→ READING TEXT
<<<<
In the midst of decision making, mulling things over, clearing out the cupboard, facing up to sentimentality that wants to hoard things, I found the tiny bottle again. It is so small I can almost hide it in the cup of my hand. For something so tiny, it seems to hold so much - so much that I had avoided.
Associations grotesque and Gothic fly through my imagination like a moralistic story stokes the red heat of guilt in a child. 'Drink me', it pleads, and a flood of Dali illustrations for 'Alice in Wonderland' tumble through me just like I have spilt them with the ink across the floor. It looks medicinal, like it holds something slightly sinister beneath it's stained cork stopper and the brittle seal of aging wax. Poison for a pen, perhaps? It looks like something from the times of Dickens.
The wax shatters in my hand, snaps away from the glass, hard edged. The stopper is creaking in the neck. It emerges with the suck of gorged and satisfied stained lips and with a vapour that could hold and nurture a malicious genie. Something salty about the smell, a high note that rushes to wake you up in a place deep in behind the eyes. It hits as a slightly bitter pepper to a place at the back of your tongue, where breath must plummet deeper before it falls over the edge into pulsing darkness.
>>>>
→ ASSIGNED TASK 1
According to the passage about the tiny bottle, what era does the bottle look like it comes from?
→ ASSIGNED TASK 2
Please copy word for word the part of the passage about the tiny bottle that opens with the words containing "The wax shatters" and closes with "into pulsing darkness.".
→ ASSIGNED TASK 3
Continue the passage about the tiny bottle from its final sentence.

→ RECORDS
<<<<
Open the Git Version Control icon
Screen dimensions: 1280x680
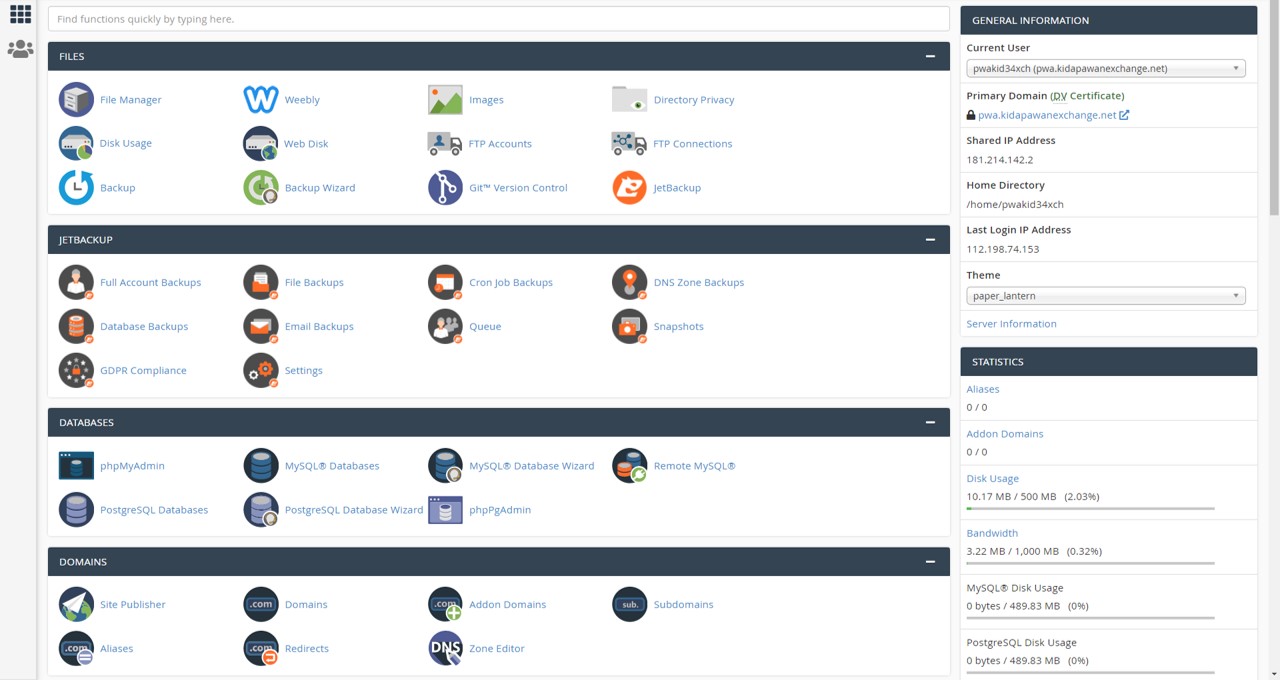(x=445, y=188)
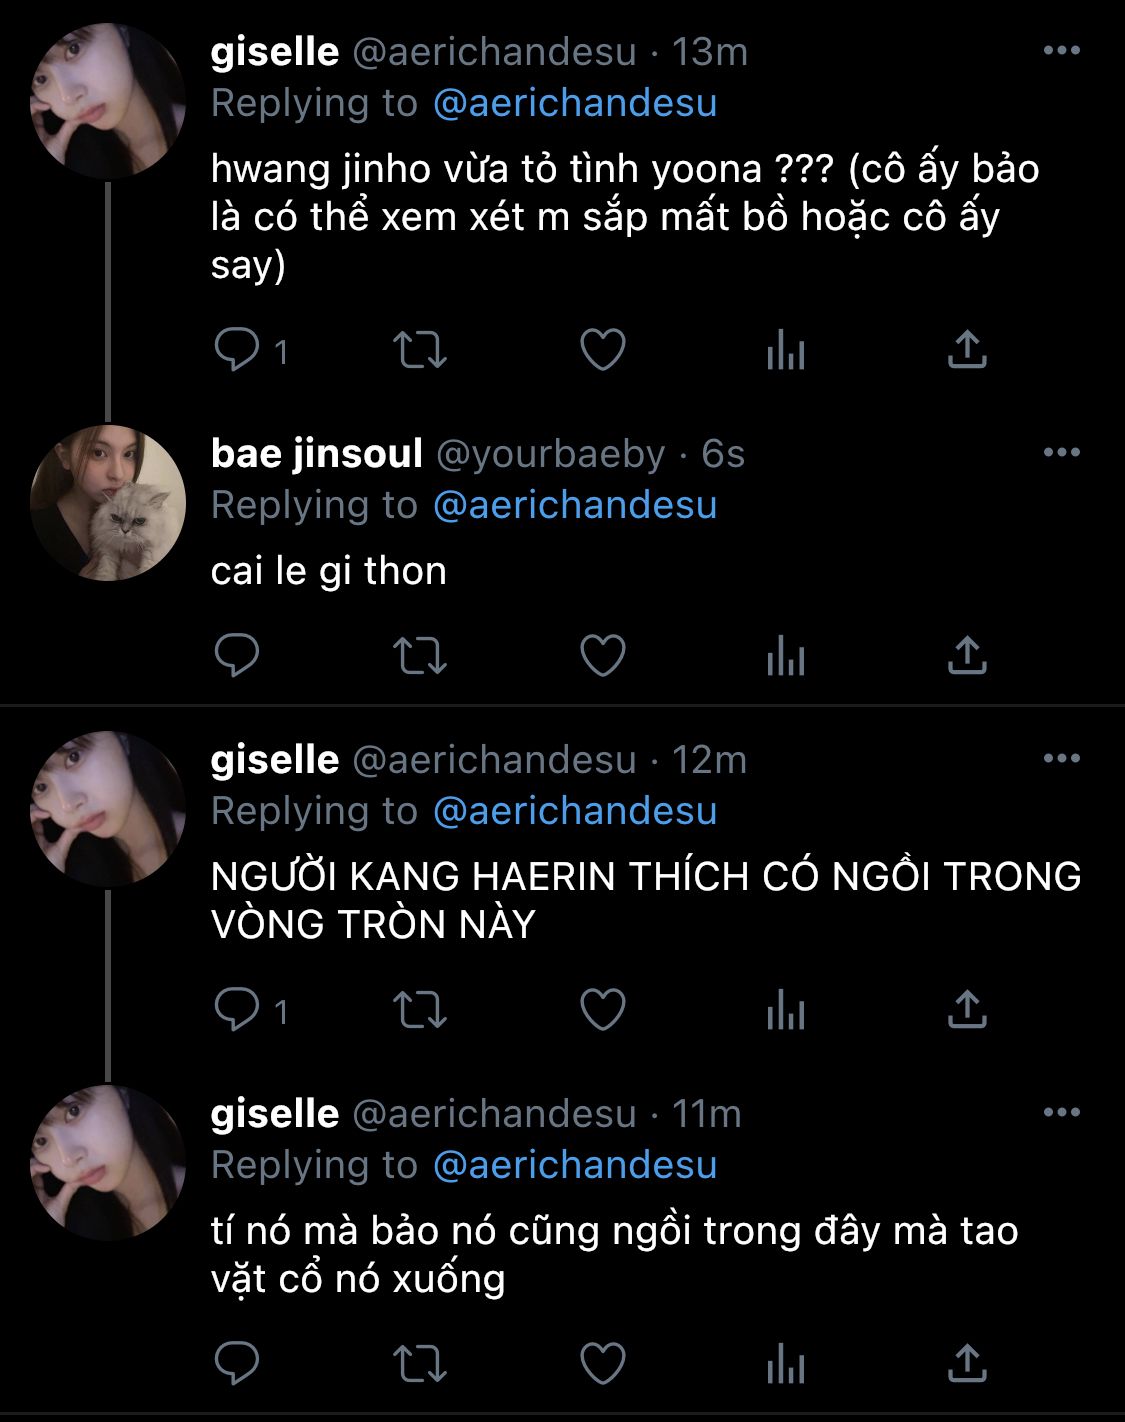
>>>>
<<<<
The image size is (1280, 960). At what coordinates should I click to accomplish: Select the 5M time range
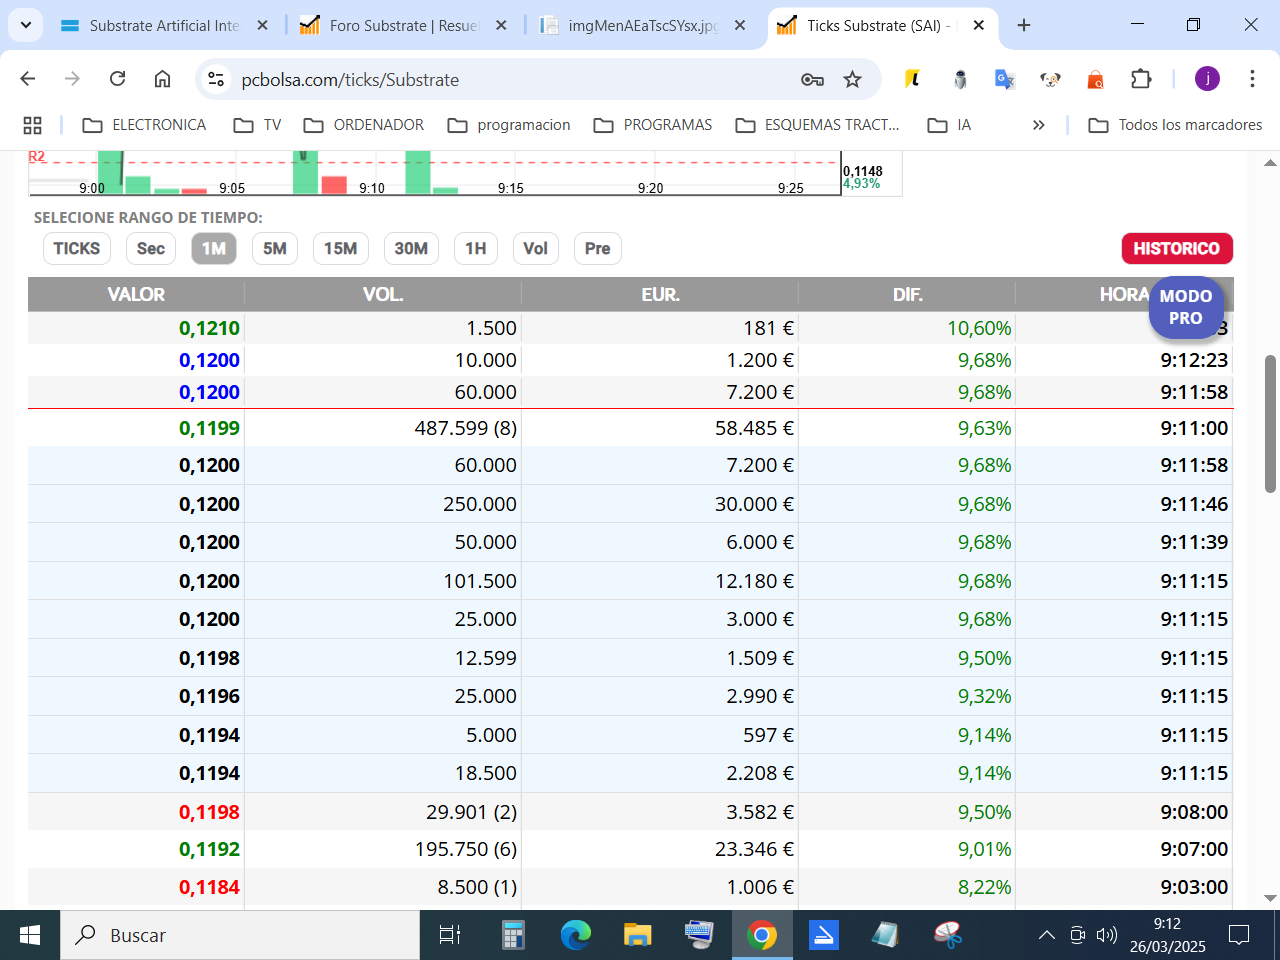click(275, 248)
>>>>
<<<<
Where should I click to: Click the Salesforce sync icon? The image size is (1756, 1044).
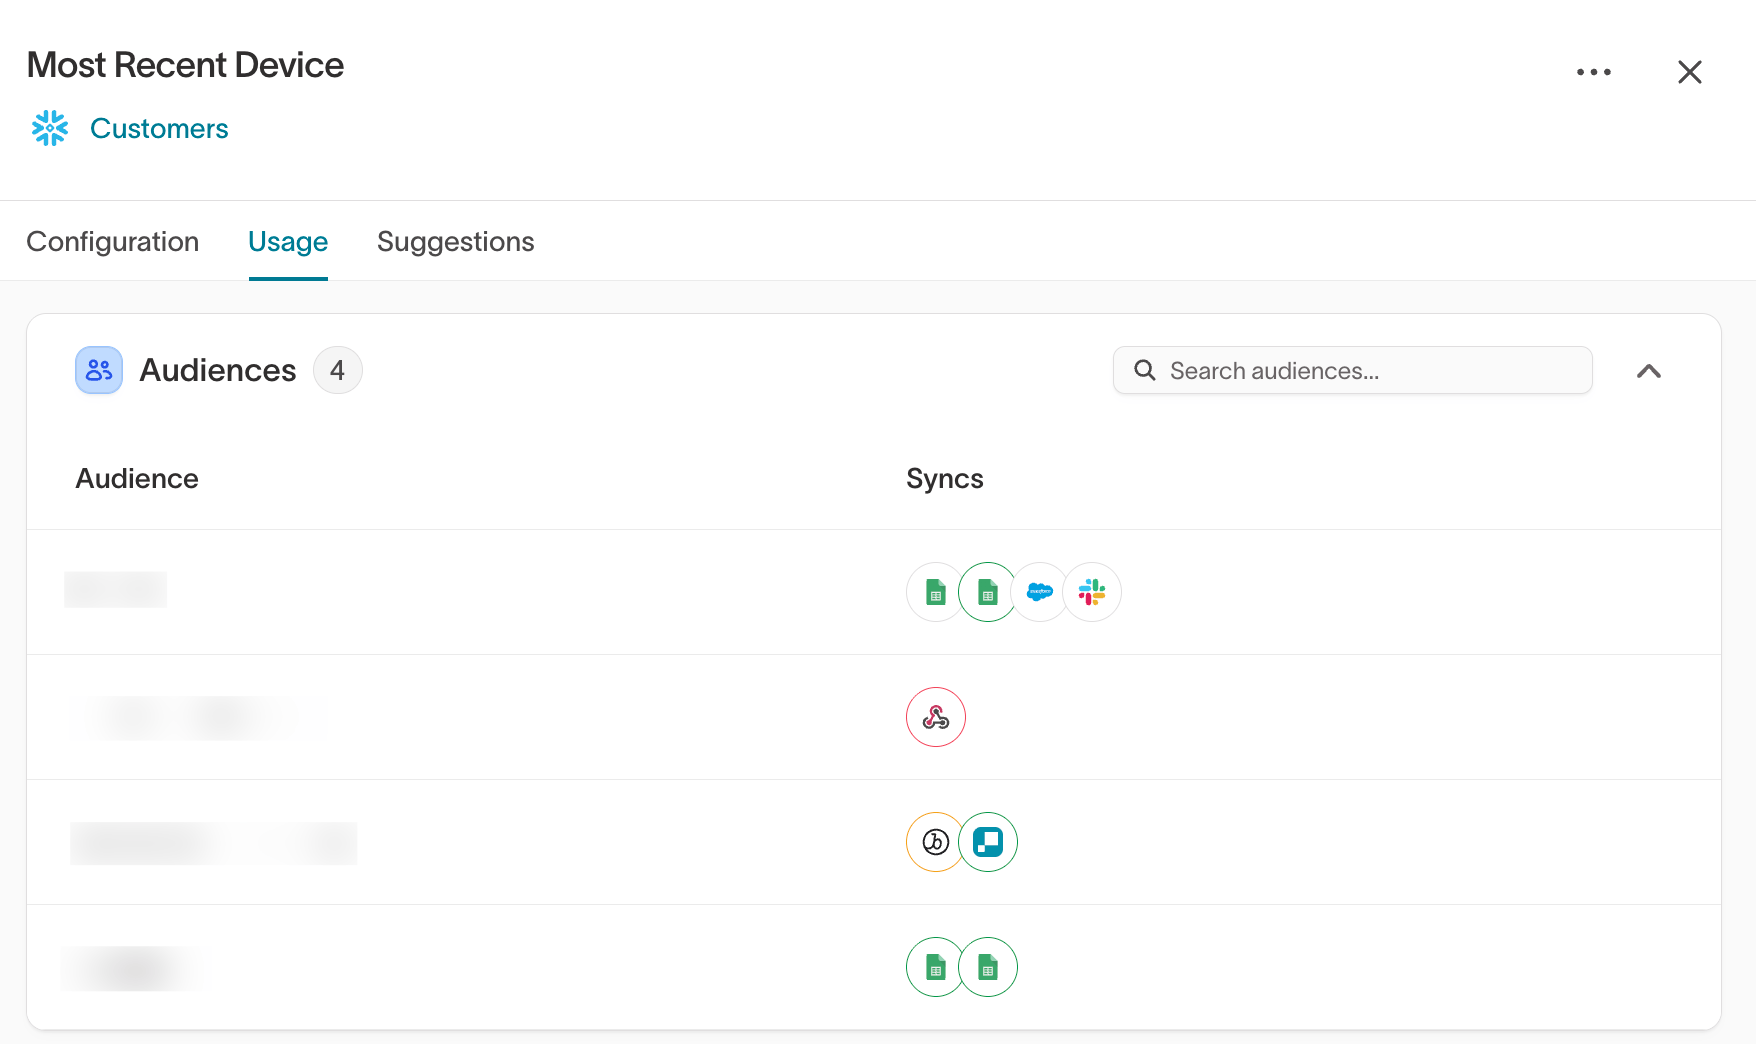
>>>>
→ TASK ANSWER 1
The times of Dickens.

→ TASK ANSWER 2
The wax shatters in my hand, snaps away from the glass, hard edged. The stopper is creaking in the neck. It emerges with the suck of gorged and satisfied stained lips and with a vapour that could hold and nurture a malicious genie. Something salty about the smell, a high note that rushes to wake you up in a place deep in behind the eyes. It hits as a slightly bitter pepper to a place at the back of your tongue, where breath must plummet deeper before it falls over the edge into pulsing darkness.

→ TASK ANSWER 3
With too slim a neck to take my dip pen, I pour the ink out into a shallow dish. Not what I expected. Time has softened this earthy sepia into leaf green. It is a beautiful shade, similar to one of the favourite paints I use most. Set free from it's shady vial, I scrawl and write nonsense with it, draw with unusual rhythms and repetitions that surprise me. I rapidly use up what I have rescued from evaporating into the ether and play across the welcoming page.